• [Exercise instructions]:
Copy out the records in full, word for word, without pictures.
Segment Start: Source records
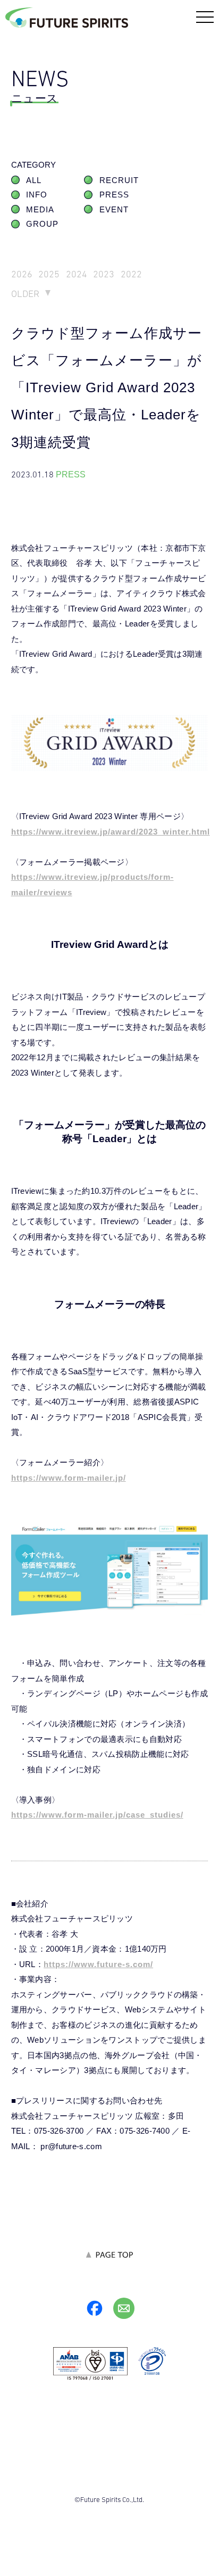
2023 (103, 273)
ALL (33, 180)
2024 (76, 273)
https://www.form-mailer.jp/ (68, 1477)
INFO (36, 195)
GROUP (42, 224)
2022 (131, 273)
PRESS (114, 195)
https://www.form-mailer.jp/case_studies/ (97, 1814)
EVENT (114, 209)
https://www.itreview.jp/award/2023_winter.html (110, 831)
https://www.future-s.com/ (98, 1964)
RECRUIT (119, 180)
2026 (21, 273)
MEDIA (40, 209)
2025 (49, 273)
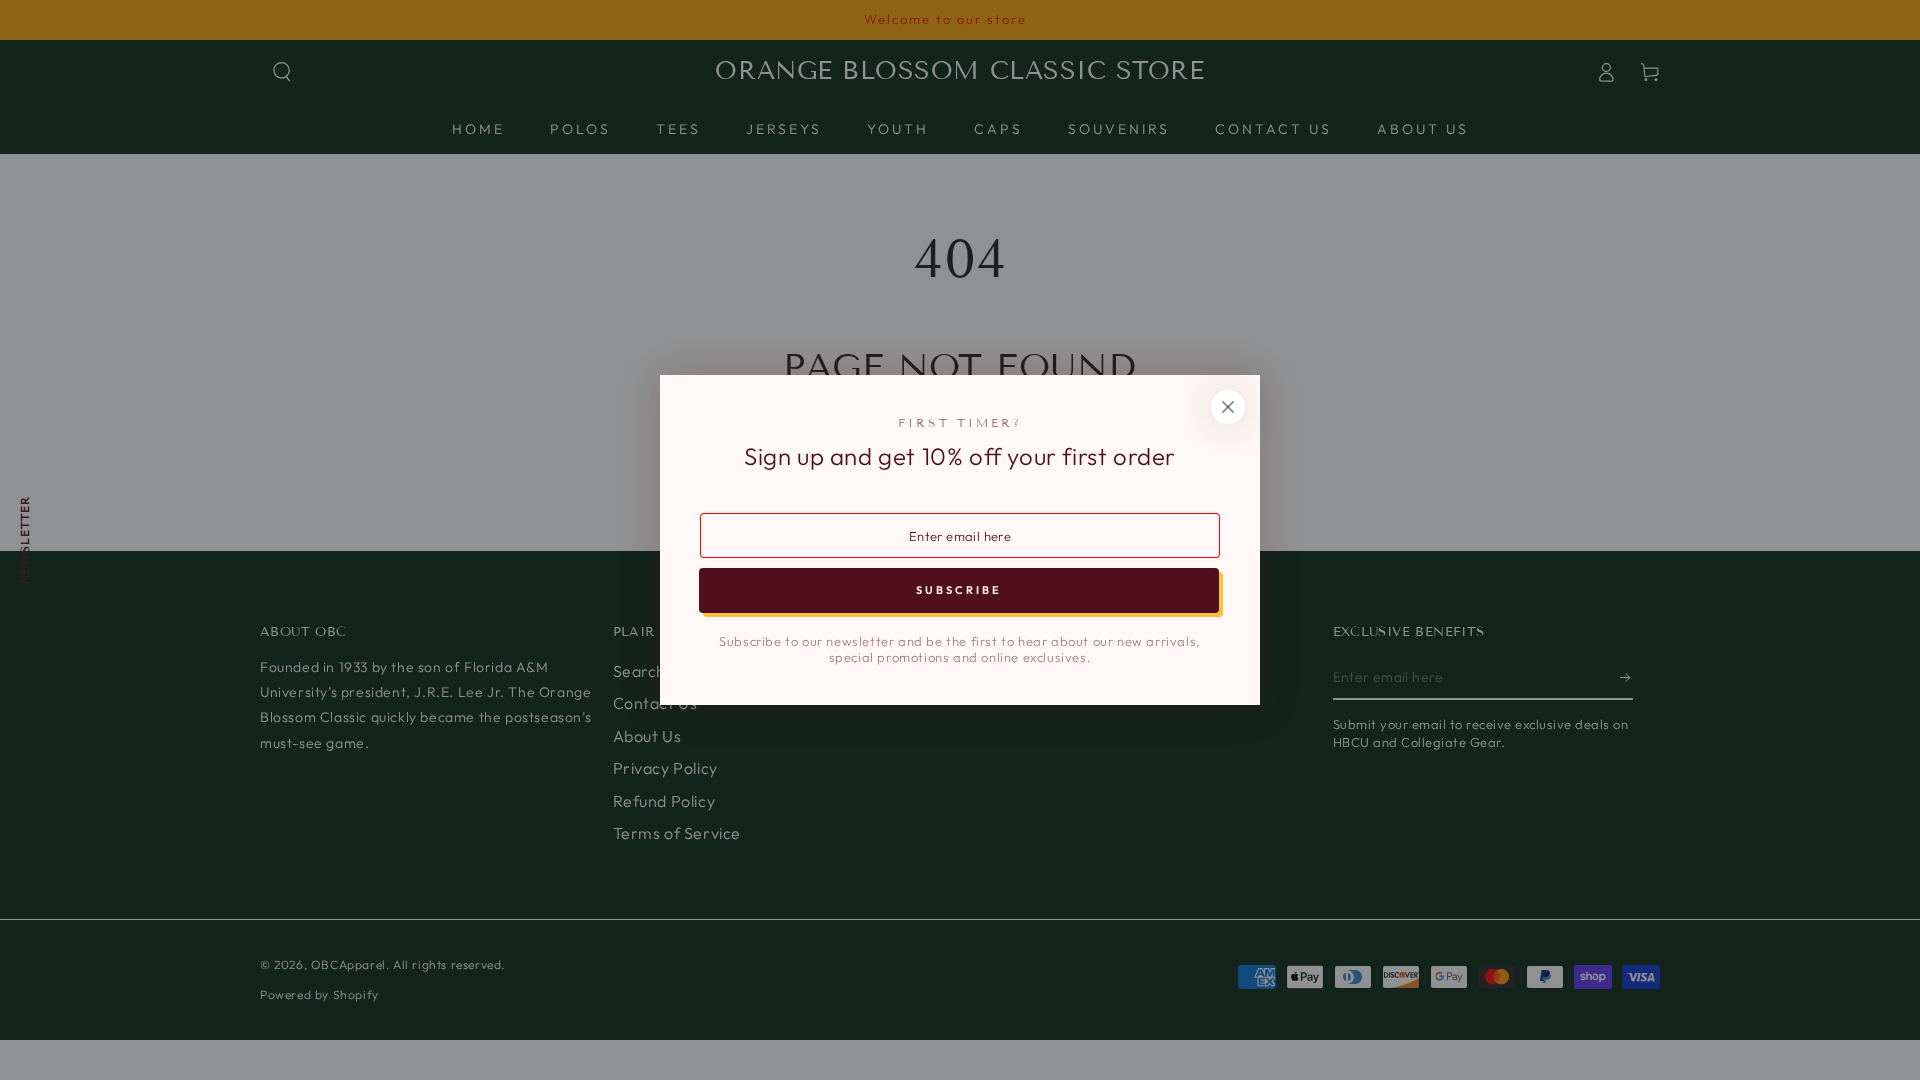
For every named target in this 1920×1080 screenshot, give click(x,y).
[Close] (1228, 407)
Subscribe (959, 590)
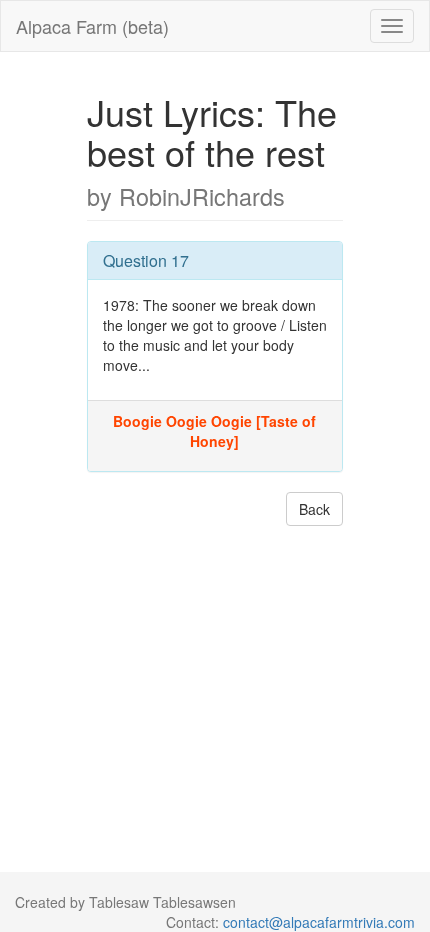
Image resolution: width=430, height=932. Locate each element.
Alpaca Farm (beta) (92, 26)
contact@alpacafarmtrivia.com (319, 922)
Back (314, 509)
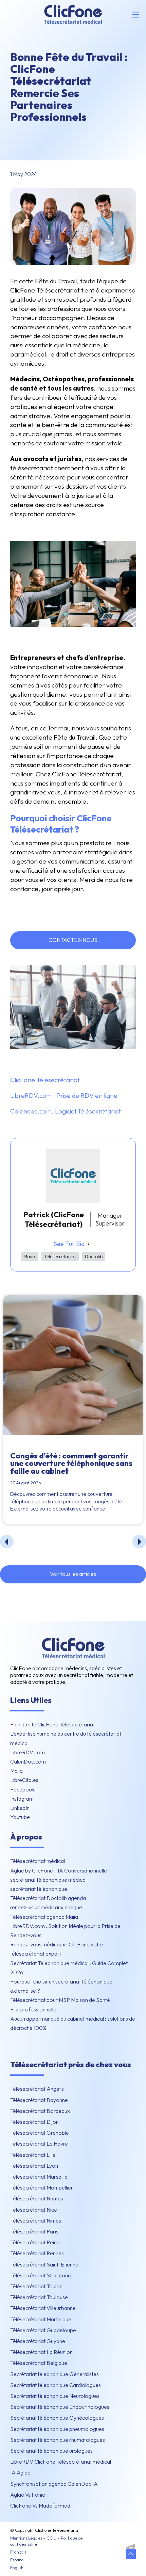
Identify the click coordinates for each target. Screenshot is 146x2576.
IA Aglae (20, 2472)
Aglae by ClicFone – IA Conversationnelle (58, 1870)
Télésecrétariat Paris (34, 2231)
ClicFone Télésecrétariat (45, 1080)
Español (17, 2559)
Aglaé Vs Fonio (27, 2494)
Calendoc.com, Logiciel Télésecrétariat (65, 1111)
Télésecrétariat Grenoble (39, 2132)
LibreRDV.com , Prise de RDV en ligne (63, 1095)
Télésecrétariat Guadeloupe (43, 2330)
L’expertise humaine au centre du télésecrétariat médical (65, 1738)
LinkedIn (20, 1807)
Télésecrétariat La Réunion (41, 2352)
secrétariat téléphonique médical (48, 1879)
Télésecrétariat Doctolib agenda (48, 1898)
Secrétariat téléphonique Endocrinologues (59, 2406)
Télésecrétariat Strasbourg (41, 2275)
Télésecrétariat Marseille (39, 2176)
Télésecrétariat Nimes (35, 2220)
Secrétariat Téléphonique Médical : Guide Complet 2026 (69, 1968)
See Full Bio (69, 1244)
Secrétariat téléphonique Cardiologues (55, 2385)
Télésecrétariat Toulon (36, 2286)
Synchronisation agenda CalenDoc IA (54, 2483)
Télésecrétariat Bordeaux (40, 2110)
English (16, 2567)
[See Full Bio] (89, 1244)
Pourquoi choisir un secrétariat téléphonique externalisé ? (61, 1986)
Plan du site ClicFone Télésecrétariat (52, 1724)
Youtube (20, 1817)
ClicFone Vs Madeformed (40, 2505)
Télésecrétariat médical (37, 1861)
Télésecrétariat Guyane (37, 2341)
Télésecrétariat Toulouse (39, 2297)
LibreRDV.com (27, 1752)
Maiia (16, 1770)
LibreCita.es (24, 1779)
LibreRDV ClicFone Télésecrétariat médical (60, 2461)
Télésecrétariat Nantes (36, 2198)
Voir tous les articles (73, 1573)
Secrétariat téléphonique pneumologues (57, 2428)
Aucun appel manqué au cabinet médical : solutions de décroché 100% (72, 2023)
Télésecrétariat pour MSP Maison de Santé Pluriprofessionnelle (60, 2004)
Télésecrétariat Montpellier (41, 2187)
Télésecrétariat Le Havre (39, 2143)
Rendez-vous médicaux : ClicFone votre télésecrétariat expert (56, 1949)
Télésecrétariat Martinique (40, 2319)
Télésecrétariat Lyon (34, 2165)
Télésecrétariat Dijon (34, 2121)
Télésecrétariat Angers (37, 2088)
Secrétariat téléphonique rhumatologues (57, 2439)
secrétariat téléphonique (38, 1888)
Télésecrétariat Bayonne (39, 2100)
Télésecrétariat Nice (33, 2209)
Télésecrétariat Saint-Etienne (44, 2264)
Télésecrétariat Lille (33, 2154)
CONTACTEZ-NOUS (73, 939)
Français (18, 2552)
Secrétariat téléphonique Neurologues (54, 2395)
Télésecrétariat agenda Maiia (44, 1916)
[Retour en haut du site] (131, 2554)
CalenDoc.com (28, 1761)
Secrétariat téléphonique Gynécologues (57, 2417)
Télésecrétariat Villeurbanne (43, 2308)
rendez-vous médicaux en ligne (46, 1907)
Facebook (22, 1789)
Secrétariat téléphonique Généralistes (54, 2374)
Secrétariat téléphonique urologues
Segment End: Source records
• [Response to this task]:
2023 (103, 273)
ALL (33, 180)
2024 (76, 273)
https://www.form-mailer.jp/ (68, 1477)
INFO (36, 195)
GROUP (42, 224)
2022 (131, 273)
PRESS (114, 195)
https://www.form-mailer.jp/case_studies/ (97, 1814)
EVENT (114, 209)
https://www.itreview.jp/award/2023_winter.html (110, 831)
https://www.future-s.com/ (98, 1964)
RECRUIT (119, 180)
2026 (21, 273)
MEDIA (40, 209)
2025 (49, 273)
For every named target in this 1920×1080 screenshot, give click(x,y).
[Close] (1228, 407)
Subscribe (959, 590)
Image resolution: width=430, height=932. Locate each element.
Alpaca Farm (beta) (92, 26)
contact@alpacafarmtrivia.com (319, 922)
Back (314, 509)
Identify the click coordinates for each target. Screenshot is 146x2576.
IA Aglae (20, 2472)
Aglae by ClicFone – IA Conversationnelle (58, 1870)
Télésecrétariat Paris (34, 2231)
ClicFone Télésecrétariat (45, 1080)
Español (17, 2559)
Aglaé Vs Fonio (27, 2494)
Calendoc.com, Logiciel Télésecrétariat (65, 1111)
Télésecrétariat Grenoble (39, 2132)
LibreRDV.com , Prise de RDV en ligne (63, 1095)
Télésecrétariat Guadeloupe (43, 2330)
L’expertise humaine au centre du télésecrétariat médical (65, 1738)
LinkedIn (20, 1807)
Télésecrétariat La Réunion (41, 2352)
secrétariat téléphonique médical (48, 1879)
Télésecrétariat Doctolib agenda (48, 1898)
Secrétariat téléphonique Endocrinologues (59, 2406)
Télésecrétariat Strasbourg (41, 2275)
Télésecrétariat Marseille (39, 2176)
Télésecrétariat Nimes (35, 2220)
Secrétariat Téléphonique Médical : Guide Complet 2026 (69, 1968)
See Full Bio (69, 1244)
Secrétariat téléphonique Cardiologues (55, 2385)
Télésecrétariat Toulon (36, 2286)
Synchronisation agenda CalenDoc IA (54, 2483)
Télésecrétariat Bordeaux (40, 2110)
English (16, 2567)
[See Full Bio] (89, 1244)
Pourquoi choisir un secrétariat téléphonique externalisé ? (61, 1986)
Plan du site ClicFone Télésecrétariat (52, 1724)
Youtube (20, 1817)
ClicFone Vs Madeformed (40, 2505)
Télésecrétariat médical (37, 1861)
Télésecrétariat Guyane (37, 2341)
Télésecrétariat Toulouse (39, 2297)
LibreRDV.com (27, 1752)
Maiia (16, 1770)
LibreCita.es (24, 1779)
LibreRDV ClicFone Télésecrétariat médical (60, 2461)
Télésecrétariat Nantes (36, 2198)
Voir tous les articles (73, 1573)
Secrétariat téléphonique pneumologues (57, 2428)
Aucun appel manqué au cabinet médical : solutions de décroché 100% (72, 2023)
Télésecrétariat pour MSP Maison de Santé Pluriprofessionnelle (60, 2004)
Télésecrétariat Montpellier (41, 2187)
Télésecrétariat Le Havre (39, 2143)
Rendez-vous médicaux : ClicFone votre télésecrétariat expert (56, 1949)
Télésecrétariat Martinique (40, 2319)
Télésecrétariat Lyon (34, 2165)
Télésecrétariat Dijon (34, 2121)
Télésecrétariat Angers (37, 2088)
Secrétariat téléphonique rhumatologues (57, 2439)
secrétariat téléphonique (38, 1888)
Télésecrétariat Bayonne (39, 2100)
Télésecrétariat Nice (33, 2209)
Télésecrétariat Saint-Etienne (44, 2264)
Télésecrétariat Lille (33, 2154)
CONTACTEZ-NOUS (73, 939)
Français (18, 2552)
Secrétariat téléphonique Neurologues (54, 2395)
Télésecrétariat agenda Maiia (44, 1916)
[Retour en haut du site] (131, 2554)
CalenDoc.com (28, 1761)
Secrétariat téléphonique Gynécologues (57, 2417)
Télésecrétariat Villeurbanne (43, 2308)
rendez-vous médicaux en ligne (46, 1907)
Facebook (22, 1789)
Secrétariat téléphonique Généralistes (54, 2374)
Secrétariat téléphonique urologues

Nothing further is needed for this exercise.